** Material for this exercise **
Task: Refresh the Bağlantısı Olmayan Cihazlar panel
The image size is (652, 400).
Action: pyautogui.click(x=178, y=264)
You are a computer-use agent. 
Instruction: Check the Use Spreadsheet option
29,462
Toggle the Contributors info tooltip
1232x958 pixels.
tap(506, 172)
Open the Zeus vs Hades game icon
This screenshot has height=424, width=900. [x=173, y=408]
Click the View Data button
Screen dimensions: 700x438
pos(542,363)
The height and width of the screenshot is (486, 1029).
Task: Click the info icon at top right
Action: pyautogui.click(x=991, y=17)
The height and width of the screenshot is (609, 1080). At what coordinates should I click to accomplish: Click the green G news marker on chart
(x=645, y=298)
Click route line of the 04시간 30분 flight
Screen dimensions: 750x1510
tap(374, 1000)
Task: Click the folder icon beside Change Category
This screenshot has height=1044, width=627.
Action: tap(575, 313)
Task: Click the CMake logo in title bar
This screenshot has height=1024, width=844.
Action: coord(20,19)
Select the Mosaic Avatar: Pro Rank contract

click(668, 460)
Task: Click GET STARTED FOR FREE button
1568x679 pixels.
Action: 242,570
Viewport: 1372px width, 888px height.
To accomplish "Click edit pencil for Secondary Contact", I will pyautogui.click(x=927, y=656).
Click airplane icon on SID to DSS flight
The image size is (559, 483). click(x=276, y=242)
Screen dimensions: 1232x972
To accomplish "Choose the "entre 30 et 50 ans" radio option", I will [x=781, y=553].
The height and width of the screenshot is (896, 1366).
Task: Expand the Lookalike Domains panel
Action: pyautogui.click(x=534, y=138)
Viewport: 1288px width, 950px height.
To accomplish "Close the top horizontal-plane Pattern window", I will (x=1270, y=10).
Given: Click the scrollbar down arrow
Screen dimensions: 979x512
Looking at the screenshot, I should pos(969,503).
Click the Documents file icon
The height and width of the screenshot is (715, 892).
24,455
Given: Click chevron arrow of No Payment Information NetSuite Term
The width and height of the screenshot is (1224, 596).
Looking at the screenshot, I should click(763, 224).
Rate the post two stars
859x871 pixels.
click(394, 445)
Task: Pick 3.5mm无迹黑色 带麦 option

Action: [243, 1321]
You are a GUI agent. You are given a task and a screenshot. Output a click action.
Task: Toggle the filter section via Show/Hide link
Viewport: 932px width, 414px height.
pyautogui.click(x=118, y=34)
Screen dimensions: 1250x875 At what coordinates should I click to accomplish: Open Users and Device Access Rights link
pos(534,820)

** Your task **
Transcribe the full listing, matching it exactly.

** Output for this task **
Task: Refresh the Bağlantısı Olmayan Cihazlar panel
The image size is (652, 400).
Action: pyautogui.click(x=178, y=264)
You are a computer-use agent. 
Instruction: Check the Use Spreadsheet option
29,462
Toggle the Contributors info tooltip
1232x958 pixels.
tap(506, 172)
Open the Zeus vs Hades game icon
This screenshot has height=424, width=900. [x=173, y=408]
Click the View Data button
Screen dimensions: 700x438
pos(542,363)
The height and width of the screenshot is (486, 1029).
Task: Click the info icon at top right
Action: pyautogui.click(x=991, y=17)
The height and width of the screenshot is (609, 1080). At what coordinates should I click to accomplish: Click the green G news marker on chart
(x=645, y=298)
Click route line of the 04시간 30분 flight
Screen dimensions: 750x1510
tap(374, 1000)
Task: Click the folder icon beside Change Category
This screenshot has height=1044, width=627.
Action: tap(575, 313)
Task: Click the CMake logo in title bar
This screenshot has height=1024, width=844.
Action: coord(20,19)
Select the Mosaic Avatar: Pro Rank contract

click(668, 460)
Task: Click GET STARTED FOR FREE button
1568x679 pixels.
Action: 242,570
Viewport: 1372px width, 888px height.
To accomplish "Click edit pencil for Secondary Contact", I will pyautogui.click(x=927, y=656).
Click airplane icon on SID to DSS flight
The image size is (559, 483). click(x=276, y=242)
Screen dimensions: 1232x972
To accomplish "Choose the "entre 30 et 50 ans" radio option", I will [x=781, y=553].
The height and width of the screenshot is (896, 1366).
Task: Expand the Lookalike Domains panel
Action: pyautogui.click(x=534, y=138)
Viewport: 1288px width, 950px height.
To accomplish "Close the top horizontal-plane Pattern window", I will (x=1270, y=10).
Given: Click the scrollbar down arrow
Screen dimensions: 979x512
Looking at the screenshot, I should pos(969,503).
Click the Documents file icon
The height and width of the screenshot is (715, 892).
24,455
Given: Click chevron arrow of No Payment Information NetSuite Term
The width and height of the screenshot is (1224, 596).
Looking at the screenshot, I should click(763, 224).
Rate the post two stars
859x871 pixels.
click(394, 445)
Task: Pick 3.5mm无迹黑色 带麦 option

Action: [243, 1321]
You are a GUI agent. You are given a task and a screenshot. Output a click action.
Task: Toggle the filter section via Show/Hide link
Viewport: 932px width, 414px height.
pyautogui.click(x=118, y=34)
Screen dimensions: 1250x875 At what coordinates should I click to accomplish: Open Users and Device Access Rights link
pos(534,820)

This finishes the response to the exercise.